▶ Data under study
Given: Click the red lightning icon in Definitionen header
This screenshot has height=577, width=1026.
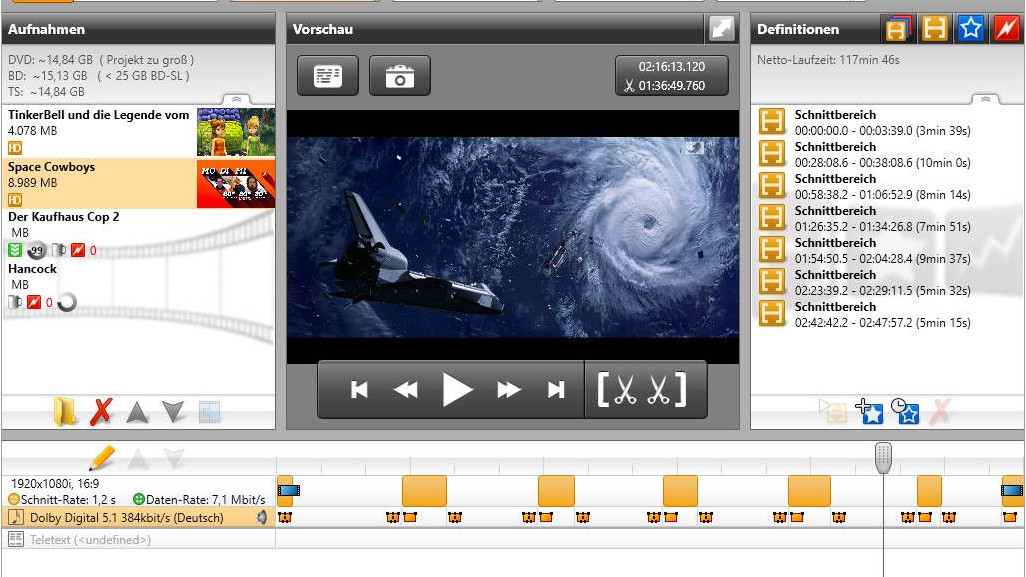Looking at the screenshot, I should point(1008,29).
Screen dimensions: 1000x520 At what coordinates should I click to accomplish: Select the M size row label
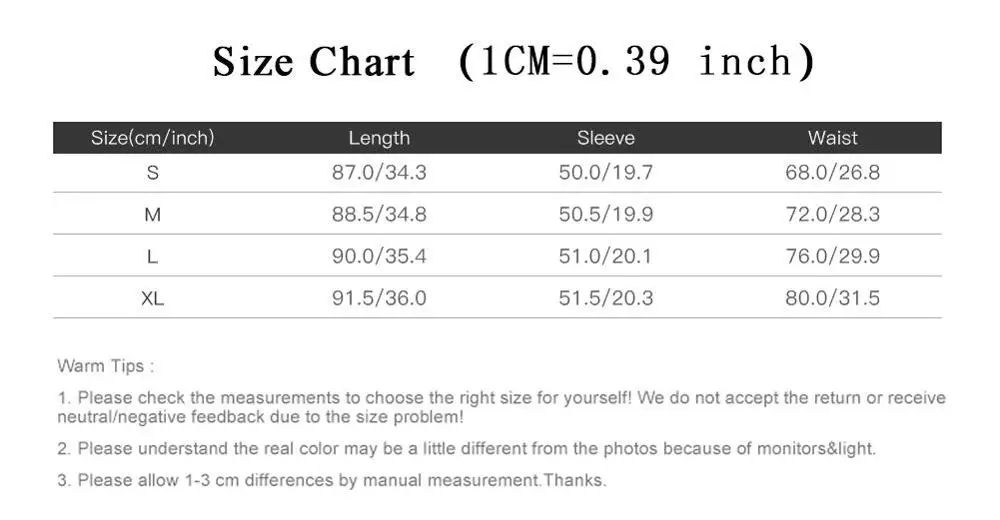[153, 214]
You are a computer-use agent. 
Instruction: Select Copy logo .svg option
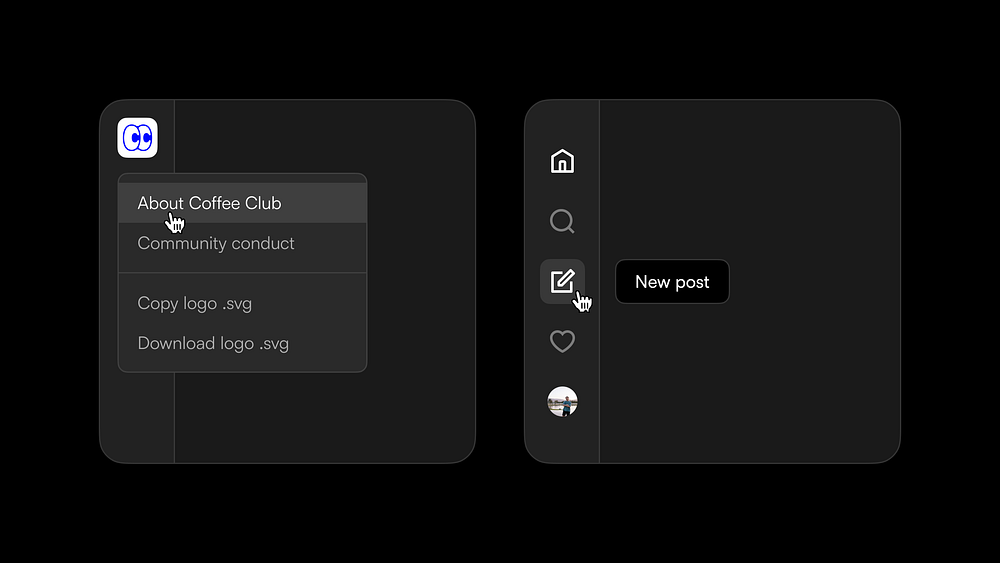pyautogui.click(x=195, y=303)
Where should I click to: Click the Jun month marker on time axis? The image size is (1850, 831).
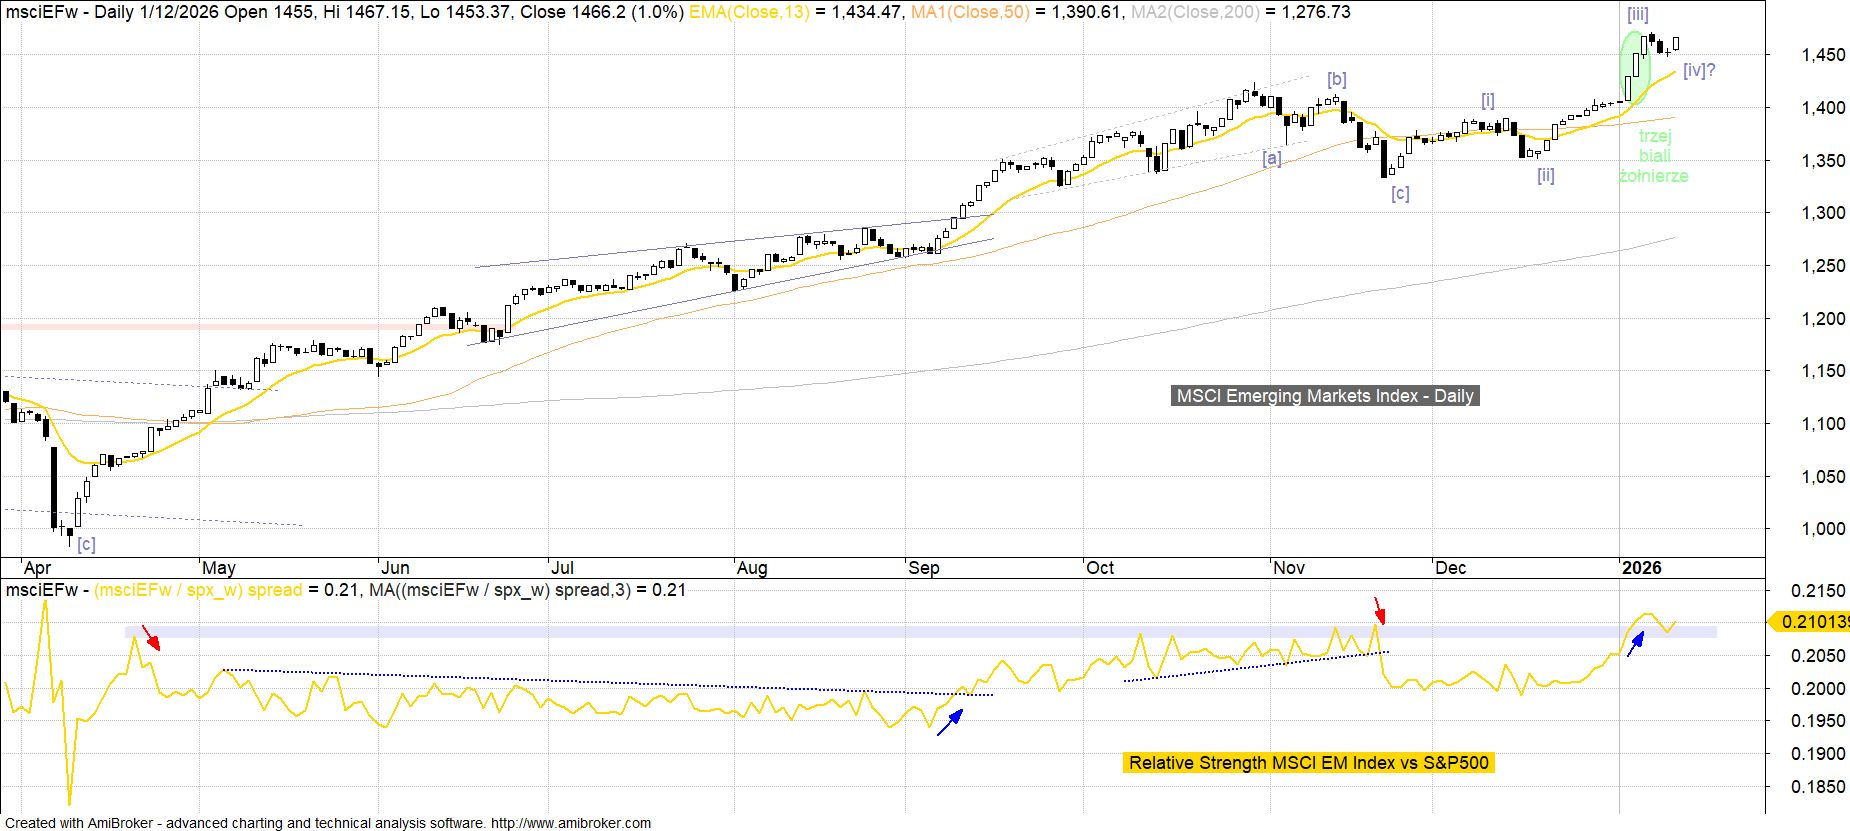pos(395,568)
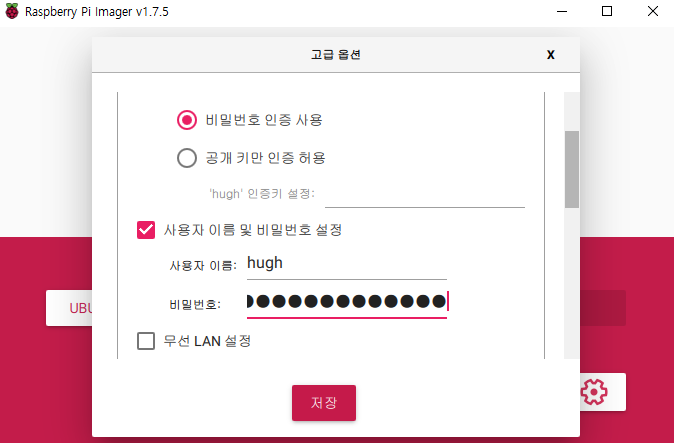This screenshot has height=443, width=674.
Task: Click the 고급 옵션 dialog header title
Action: 336,55
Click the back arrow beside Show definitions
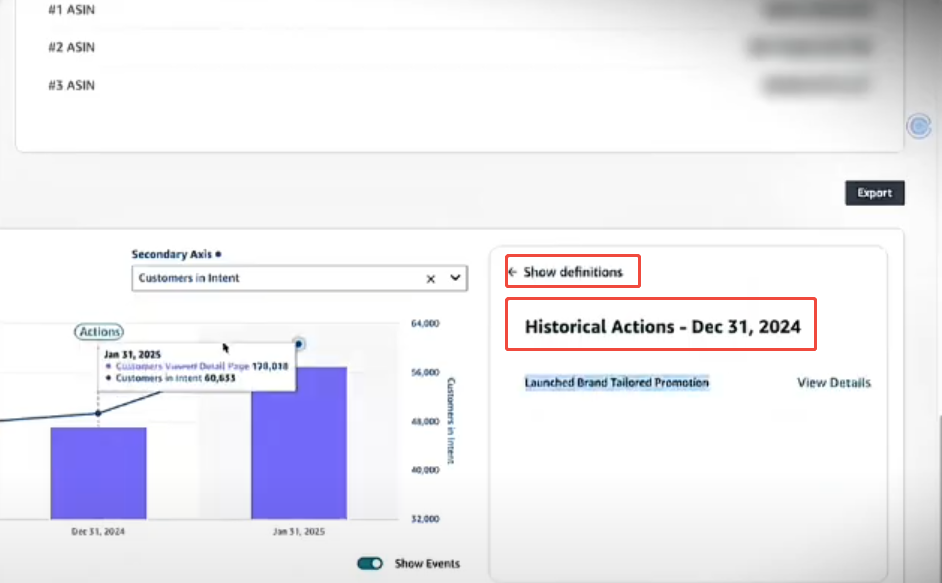The height and width of the screenshot is (583, 942). pos(513,272)
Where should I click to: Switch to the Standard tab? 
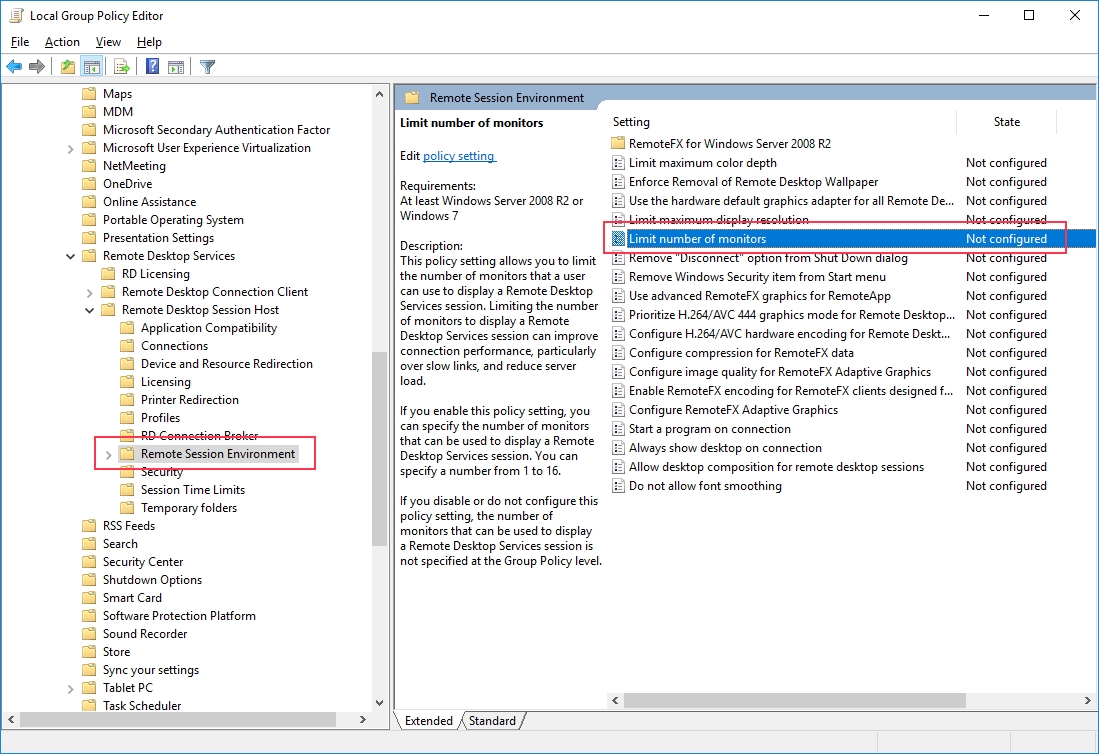pos(492,721)
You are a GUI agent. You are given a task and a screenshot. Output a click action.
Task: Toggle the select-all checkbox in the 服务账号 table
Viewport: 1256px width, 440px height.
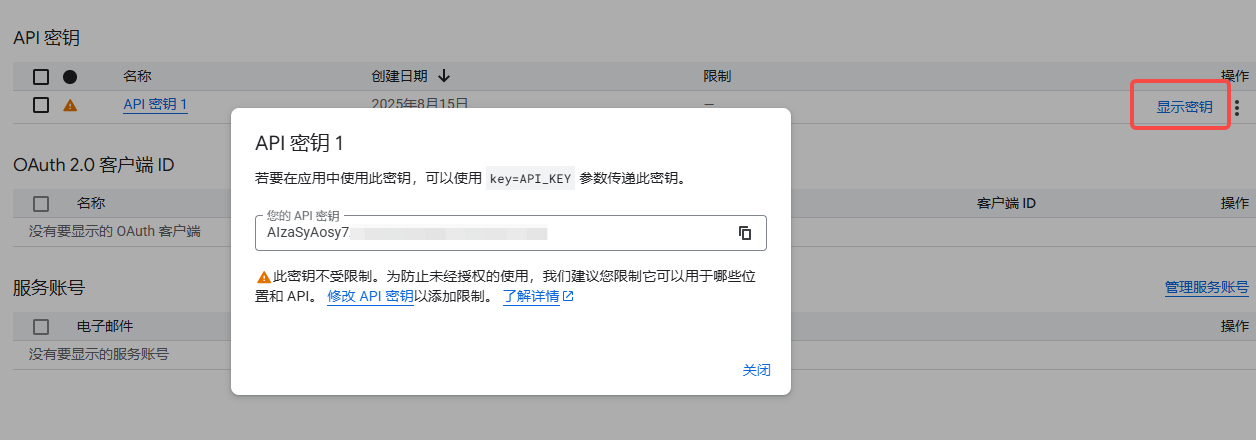click(41, 327)
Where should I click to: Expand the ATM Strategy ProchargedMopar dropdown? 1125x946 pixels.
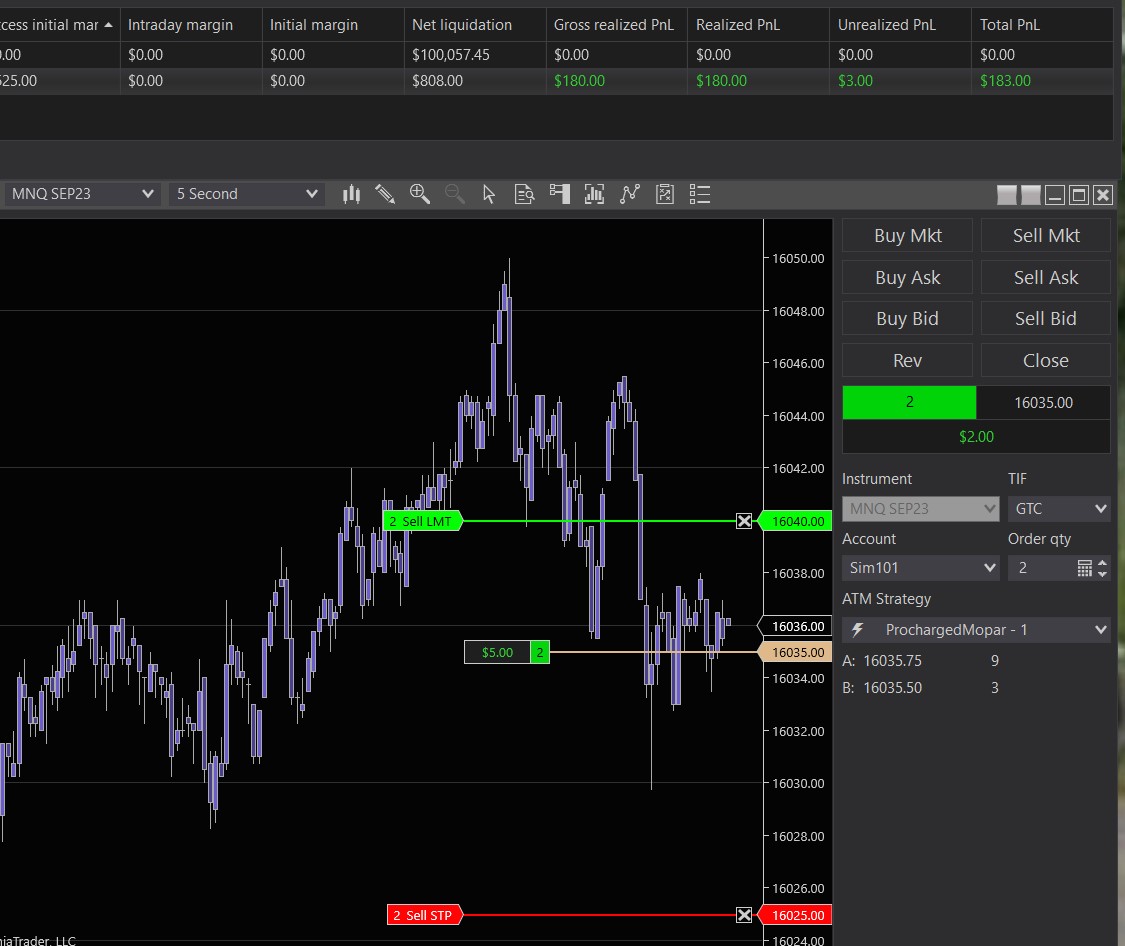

▶ Task directions
Each line above is to be transcribed exactly, though its pictures are not.

▶ Solution to the problem
Given: Click the red lightning icon in Definitionen header
This screenshot has height=577, width=1026.
Looking at the screenshot, I should point(1008,29).
Screen dimensions: 1000x520 At what coordinates should I click to accomplish: Select the M size row label
[153, 214]
You are a computer-use agent. 
Instruction: Select Copy logo .svg option
pyautogui.click(x=195, y=303)
Where should I click to: Click the Jun month marker on time axis? The image size is (1850, 831).
pos(395,568)
This screenshot has height=443, width=674.
Task: Click the 고급 옵션 dialog header title
Action: 336,55
Click the back arrow beside Show definitions
The height and width of the screenshot is (583, 942). pos(513,272)
Where should I click to: Switch to the Standard tab? 
pos(492,721)
You are a GUI agent. You are given a task and a screenshot. Output a click action.
Task: Toggle the select-all checkbox in the 服务账号 table
Viewport: 1256px width, 440px height.
click(41, 327)
Where should I click to: Expand the ATM Strategy ProchargedMopar dropdown? 1125x946 pixels.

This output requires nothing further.